Goldman Sachs Fraud - Effects On Stock Markets

Goldman Sachs Fraud - Effects On Stock Markets


Securities and Exchange Commission in US has filed a civil suit against Goldman Sachs accusing of securities fraud on Friday. World stock markets dropped considerably after this news. How is this going to affect Indian Stock Markets?

On Friday,it was reported that Goldman Sachs was sued by SEC, with the US market regulator alleging that Goldman had created and sold a complex investment product related to housing finance that was secretly devised to fail.

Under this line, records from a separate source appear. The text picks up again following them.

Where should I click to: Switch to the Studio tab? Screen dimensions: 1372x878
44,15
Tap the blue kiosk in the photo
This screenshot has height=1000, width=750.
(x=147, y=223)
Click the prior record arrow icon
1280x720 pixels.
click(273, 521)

The news of the suit pulled down Goldman and other financial services stocks,which in turn affected the Dow Jones Index also. the Dow Jones industrial average was down 125.90 points (1.13%), at 11,018.66, while the Standard & Poor's 500 Index was down 19.54 points, (1.61%), at 1,192.13. The Nasdaq Composite Index was down 34.43 points,or 1.37%, at 2481.26.

Effects of Goldman Sachs Fraud on Indian Stock Markets
How much could this affect Indian Stock Markets? The sensex had rallied over 10% to above 18000 after budget in February 2010, but this week it has lost nearly 350 points to close at 17,591 on Friday. The stock brokers expect some profit taking on Monday. I believe it could be in tunes of 1 - 1.5% which translates into 170 - 200 points correction.

Goldman Sachs Fraud - Effects On Stock Markets Stock market research analysts also feel the stocks of companies in which Goldman Sachs holds stake, could witness heightened selling on Monday. According to data collated by Bloomberg, the top five holdings for Goldman Sachs Invest Mauritius were LIC Housing Finance, Lanco Infra, CESC, United Phosphorus and Educomp Solutions.

Goldman Sachs' total investments in Indian stocks could be worth more than Rs 2,000 crore.